Page:Emile Zola - La Terre.djvu/295

Cette page a été validée par deux contributeurs.
295
LA TERRE.

— Voyons, père Fouan, voulez-vous aller chez Buteau pour m’avoir Françoise ?… C’est vous le maître, vous n’avez qu’à parler.

Le vieillard, dans l’ombre, répétait d’une voix saccadée :

— Je ne peux pas… je ne peux pas…

Puis, il éclata, il avoua. C’était fini avec les Delhomme, il s’en irait le lendemain vivre chez Buteau, qui lui avait offert de le prendre.
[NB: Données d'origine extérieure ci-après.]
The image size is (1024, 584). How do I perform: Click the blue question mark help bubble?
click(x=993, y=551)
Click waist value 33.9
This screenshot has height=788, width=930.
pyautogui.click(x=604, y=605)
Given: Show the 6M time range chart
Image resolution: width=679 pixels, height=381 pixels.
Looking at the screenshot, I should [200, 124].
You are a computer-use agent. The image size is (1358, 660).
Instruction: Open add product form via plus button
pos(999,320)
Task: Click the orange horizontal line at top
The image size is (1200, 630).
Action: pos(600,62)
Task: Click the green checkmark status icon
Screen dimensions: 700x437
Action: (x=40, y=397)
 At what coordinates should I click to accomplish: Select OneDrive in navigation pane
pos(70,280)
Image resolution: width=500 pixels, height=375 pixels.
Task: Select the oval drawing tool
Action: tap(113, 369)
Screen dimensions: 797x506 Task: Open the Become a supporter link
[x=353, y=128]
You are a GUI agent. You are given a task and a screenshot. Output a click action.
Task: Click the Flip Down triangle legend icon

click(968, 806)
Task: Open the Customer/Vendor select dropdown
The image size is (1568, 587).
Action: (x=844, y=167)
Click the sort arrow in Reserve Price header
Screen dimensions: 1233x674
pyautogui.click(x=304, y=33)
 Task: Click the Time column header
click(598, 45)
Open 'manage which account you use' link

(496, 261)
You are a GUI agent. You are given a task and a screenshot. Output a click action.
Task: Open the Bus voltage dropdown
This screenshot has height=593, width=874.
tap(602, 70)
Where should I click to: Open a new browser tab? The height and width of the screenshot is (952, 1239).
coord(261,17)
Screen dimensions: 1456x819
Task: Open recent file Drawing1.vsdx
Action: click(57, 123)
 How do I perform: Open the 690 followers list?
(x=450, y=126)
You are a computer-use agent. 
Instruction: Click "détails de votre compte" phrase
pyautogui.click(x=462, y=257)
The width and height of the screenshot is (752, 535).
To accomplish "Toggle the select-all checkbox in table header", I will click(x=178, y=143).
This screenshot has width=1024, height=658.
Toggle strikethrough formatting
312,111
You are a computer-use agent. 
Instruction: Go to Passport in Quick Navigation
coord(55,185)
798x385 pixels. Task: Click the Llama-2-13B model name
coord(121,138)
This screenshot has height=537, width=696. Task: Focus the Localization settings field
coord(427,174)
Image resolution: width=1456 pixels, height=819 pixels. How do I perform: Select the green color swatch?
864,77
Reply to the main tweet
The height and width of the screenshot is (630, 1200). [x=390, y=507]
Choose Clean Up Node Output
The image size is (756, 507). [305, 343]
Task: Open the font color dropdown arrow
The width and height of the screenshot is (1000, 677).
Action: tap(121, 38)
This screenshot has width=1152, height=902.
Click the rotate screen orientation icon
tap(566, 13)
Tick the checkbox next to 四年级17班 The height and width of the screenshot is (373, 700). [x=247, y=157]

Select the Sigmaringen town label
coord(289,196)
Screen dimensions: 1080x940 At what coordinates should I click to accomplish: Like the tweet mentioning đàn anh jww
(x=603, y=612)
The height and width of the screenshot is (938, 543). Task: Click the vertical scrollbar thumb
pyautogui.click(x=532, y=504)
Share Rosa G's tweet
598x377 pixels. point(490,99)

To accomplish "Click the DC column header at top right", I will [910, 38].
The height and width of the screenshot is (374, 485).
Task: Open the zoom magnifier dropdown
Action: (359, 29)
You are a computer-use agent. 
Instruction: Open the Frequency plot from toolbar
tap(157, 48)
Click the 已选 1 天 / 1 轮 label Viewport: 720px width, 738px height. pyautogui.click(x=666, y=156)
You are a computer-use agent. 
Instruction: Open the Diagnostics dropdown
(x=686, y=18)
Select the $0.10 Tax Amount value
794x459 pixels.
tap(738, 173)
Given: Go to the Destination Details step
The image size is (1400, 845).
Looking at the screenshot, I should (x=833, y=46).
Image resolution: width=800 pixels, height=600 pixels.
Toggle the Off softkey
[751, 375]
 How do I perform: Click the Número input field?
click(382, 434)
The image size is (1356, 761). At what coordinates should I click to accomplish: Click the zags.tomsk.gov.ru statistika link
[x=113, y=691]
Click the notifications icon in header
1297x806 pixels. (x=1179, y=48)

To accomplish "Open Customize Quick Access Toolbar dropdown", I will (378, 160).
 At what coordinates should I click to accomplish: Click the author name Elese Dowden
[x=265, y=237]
Si son fils le battait, il souffrirait moins que d’être tué par sa fille à coups d’épingle.

Exaspéré de ce nouvel obstacle, Jean parla enfin.

— Faut que je vous dise, père Fouan, c’est que nous avons couché, Françoise et moi.

Le vieux paysan eut une simple exclamation.

— Ah !

Puis, après avoir réfléchi :

— Est-ce que la fille est grosse ?

Jean, certain qu’elle ne pouvait l’être, puisqu’ils avaient triché, répondit :

— Possible tout de même.

— Alors, il n’y a qu’à attendre… Si elle est grosse, on verra.

À ce moment, Fanny parut sur la porte, appelant son père pour la soupe. Mais il se tourna, il gueula :

— Tu peux te la foutre au cul, ta soupe ! Je vas dormir.

Et il monta se coucher, le ventre vide, par rage.

Jean reprit le chemin de la ferme, d’un pas ralenti, si tourmenté de chagrin, qu’il se retrouva sur le plateau, sans avoir eu conscience de la route. La nuit, d’un bleu sombre, criblée d’étoiles, était lourde et brûlante. Dans l’air immobile, on sentait de nouveau l’approche, le passage au loin de quelque orage, dont on ne voyait, du côté de l’est, que des réverbérations d’éclairs. Et, comme il levait la tête, il aperçut, à gauche, des centaines d’yeux phosphorescents qui flambaient, pareils à des chandelles, et qui se tournaient vers lui, au bruit de ses pas. C’étaient les moutons dans leur parc, le long duquel il passait.